A mildly retarded Danville man recently
became the second inmate in seven months to leave Virginia's death row
alive because of intervention by the U.S. Supreme Court.
Terry Williams, who has an IQ of
69, was sentenced to death in 1986 for hitting a drinking buddy with a
gardening tool. But the high court ruled in April that his court-appointed
attorney's performance was so bad that Williams deserved a new chance to
plead for his life.
Prosecutors and Williams's appeals
attorneys then negotiated to avoid a full resentencing hearing before a
new jury.
Prosecutors agreed not to seek the
death penalty, and Williams, 45, gave up any chance at parole.

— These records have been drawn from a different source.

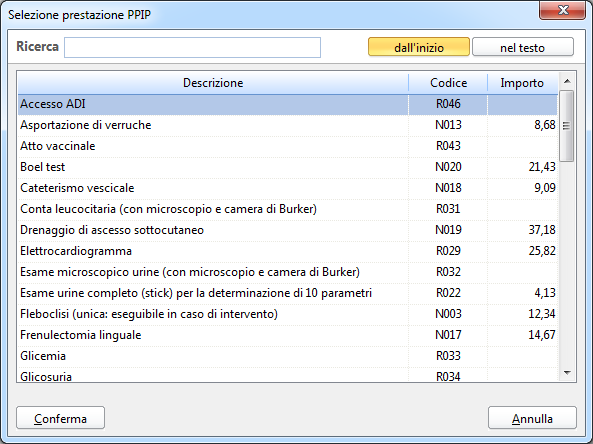This screenshot has height=444, width=593.
Task: Select Drenaggio di ascesso sottocutaneo
Action: [x=287, y=230]
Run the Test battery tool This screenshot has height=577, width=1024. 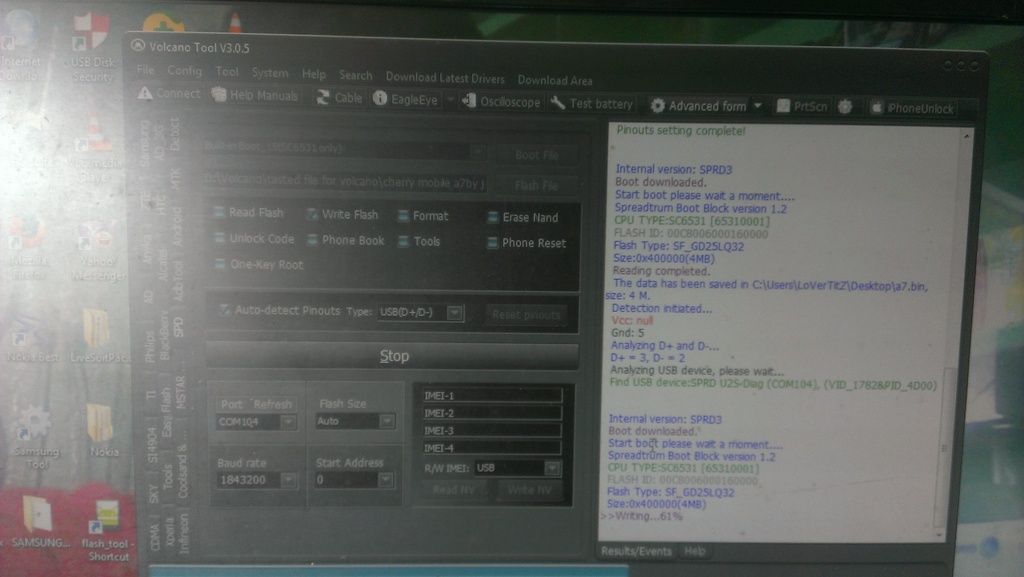591,103
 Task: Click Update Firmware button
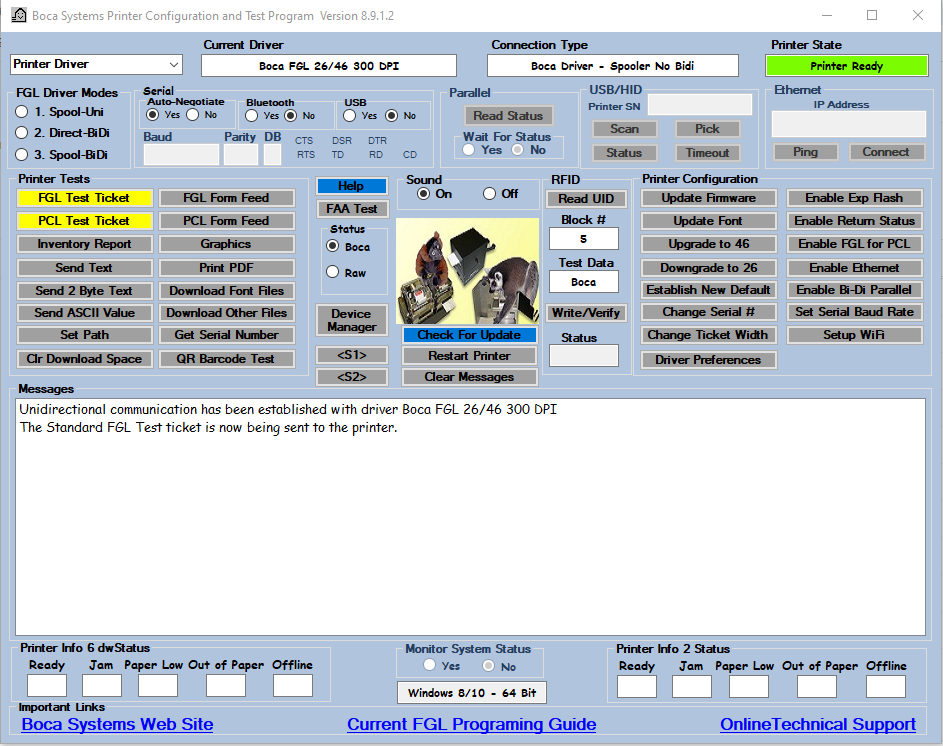[708, 198]
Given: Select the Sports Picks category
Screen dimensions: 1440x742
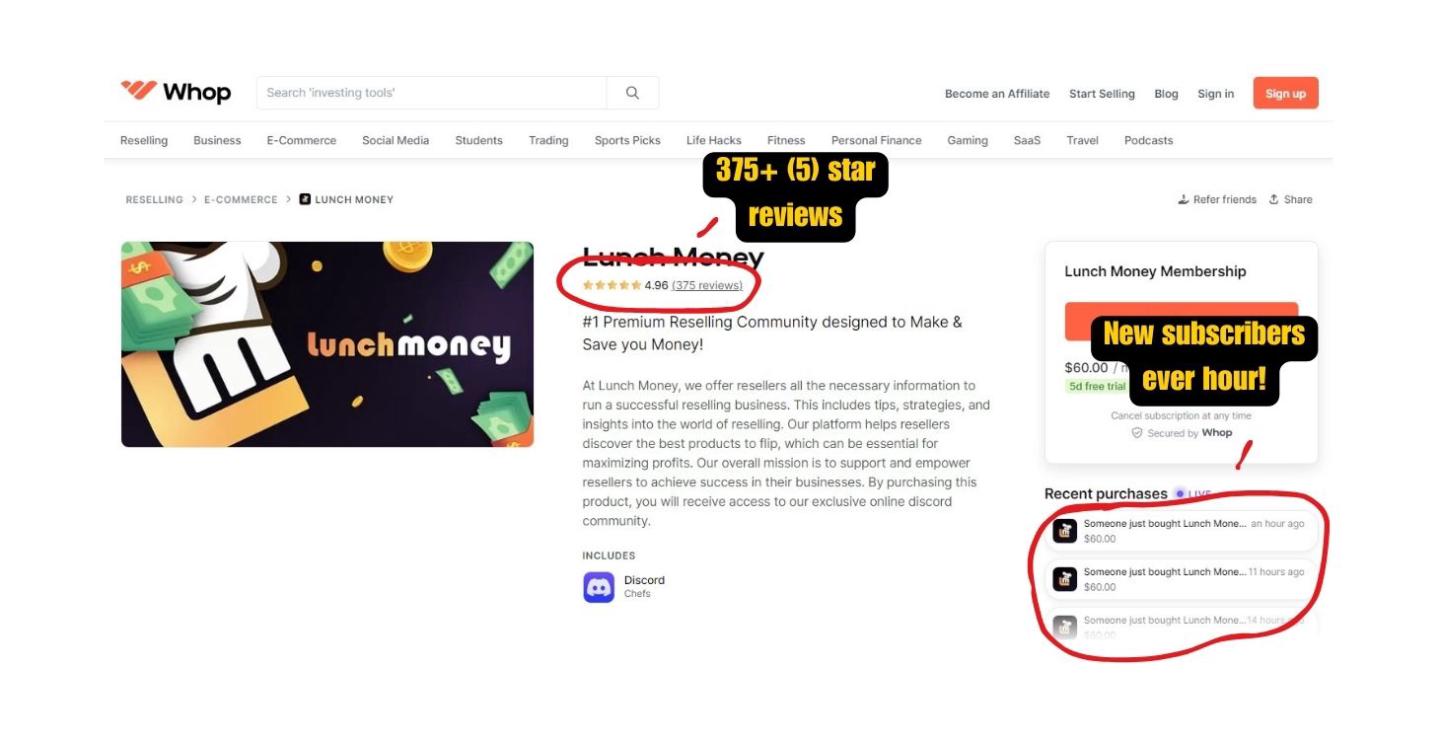Looking at the screenshot, I should [627, 140].
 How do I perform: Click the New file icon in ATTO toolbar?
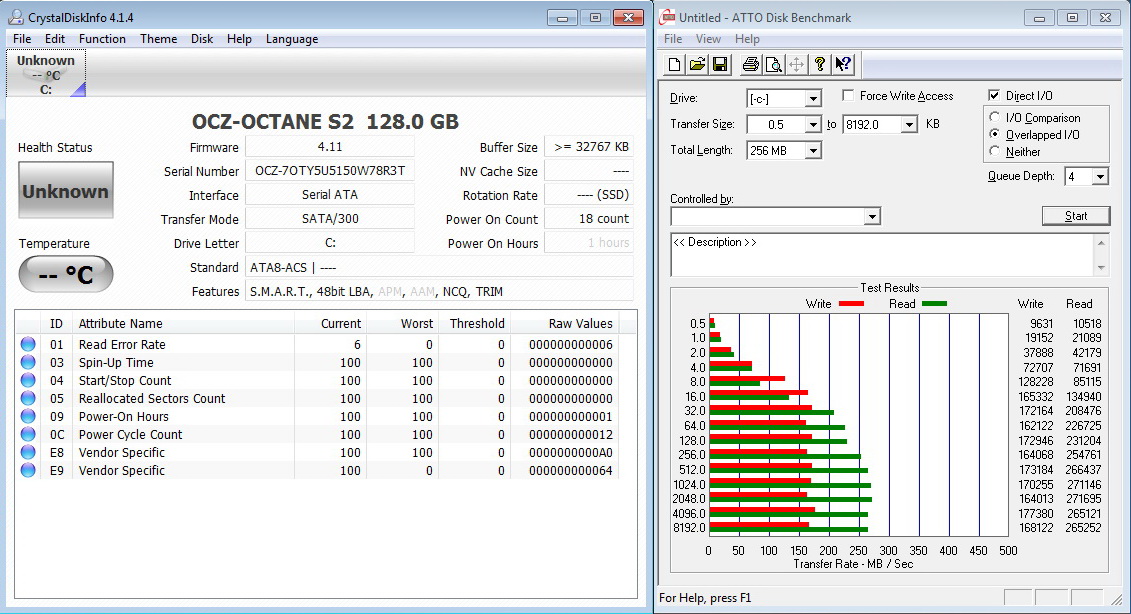click(675, 65)
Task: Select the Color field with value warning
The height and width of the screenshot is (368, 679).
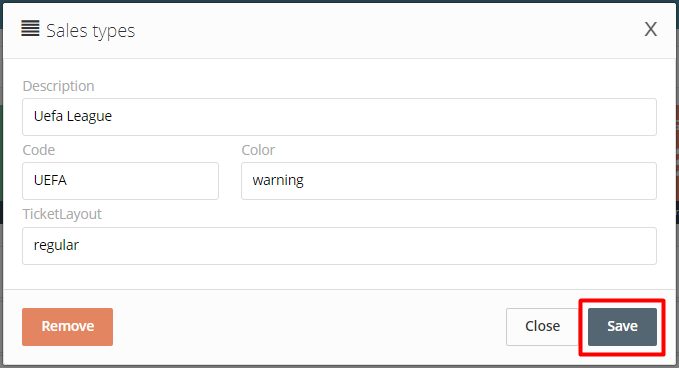Action: pyautogui.click(x=449, y=181)
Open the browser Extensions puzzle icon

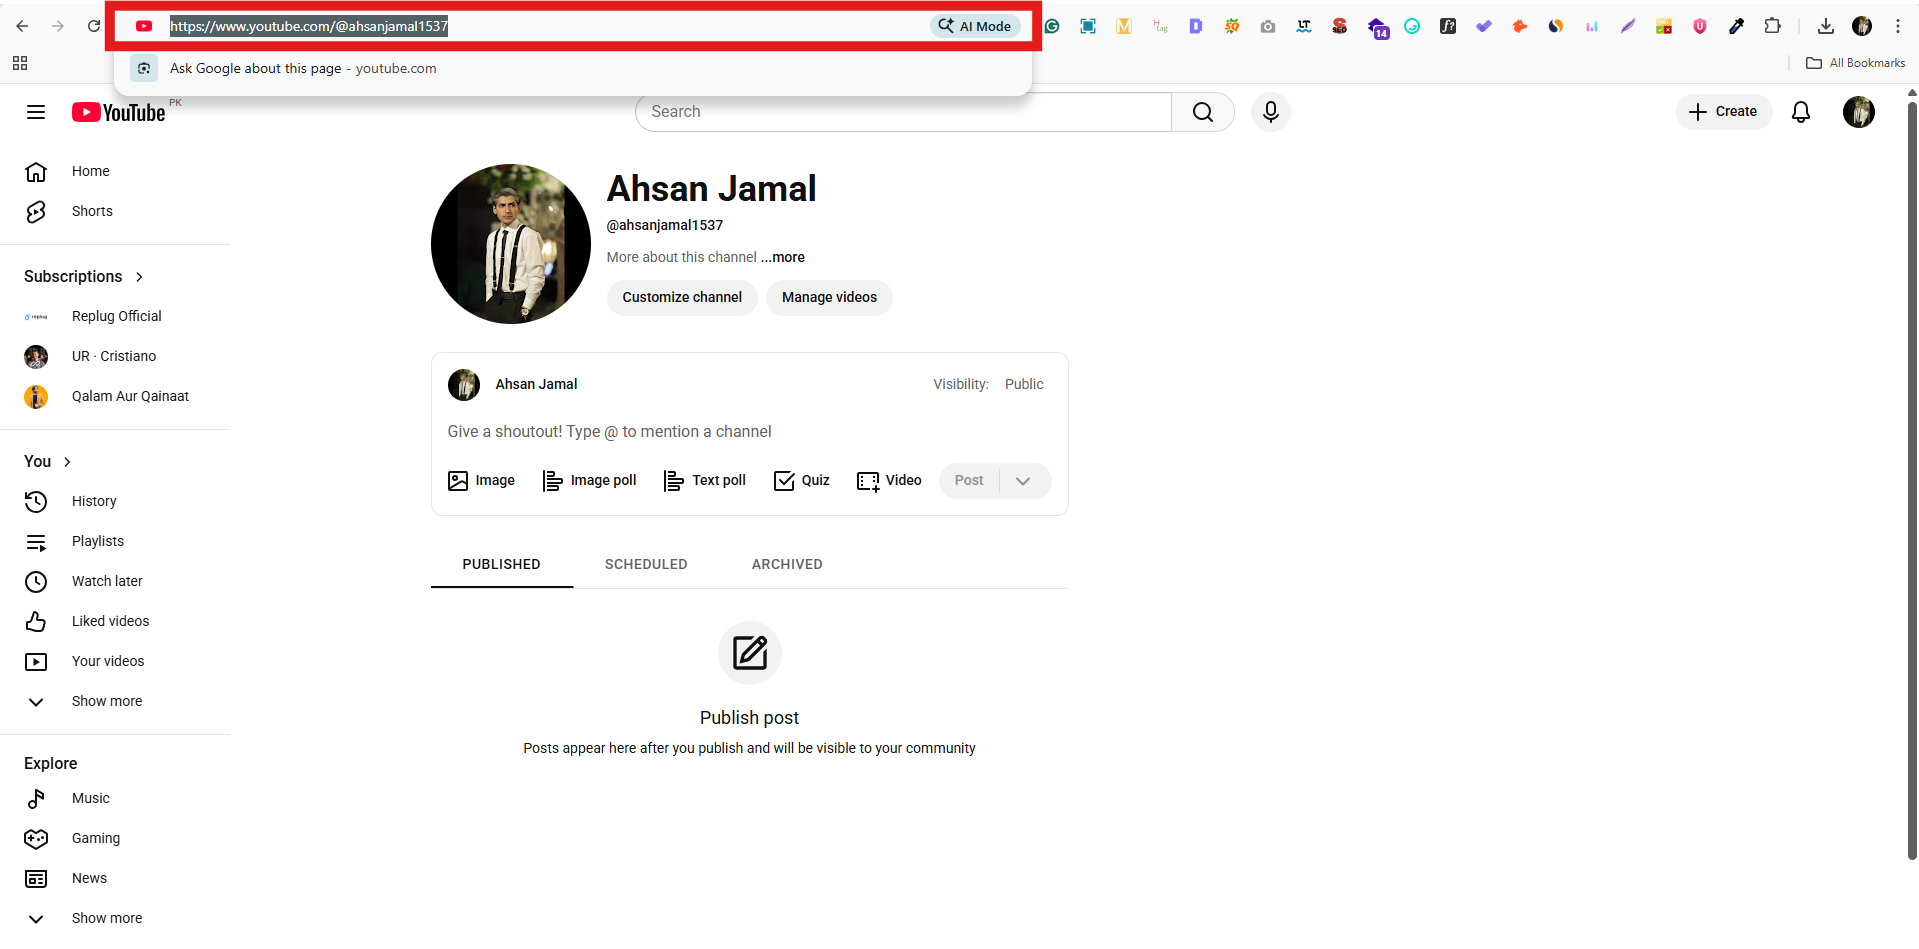(1773, 26)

Williams's plea deal comes at a
time when Virginia's system of capital punishment faces increasing scrutiny.
In April, Benjamin Lee Lilly became the first inmate in nearly a decade
to walk off the state's death row after accepting a life sentence. The
Supreme Court had found that his trial contained a serious constitutional
error.
The Williams case was highly unusual.
Harris T. Stone's death was initially attributed to alcohol poisoning,
and police opened an investigation only after they received an anonymous
letter confessing to Stone's death and traced it to Williams.
Williams's attorney, E.L. Motley,
never told the jury that Williams had a sixth-grade education or that his
mother drank heavily during pregnancy. He also failed to return the phone
calls of a respected accountant who volunteered to serve as a character
witness.
That performance, the U.S. Supreme
Court ruled 6 to 3, was unconstitutionally bad. It also bothered the judge
in the original trial, James F. Ingram, who recommended that Williams get
a new sentencing hearing in 1996.
Ingram's opinion carried great weight
with residents and officials in Danville. Before the high court intervened,
more than 1,000 people, including four members of the Danville City Council,
petitioned Gilmore for clemency for Williams. Two of Stone's daughters
also asked Gilmore to save Williams's life.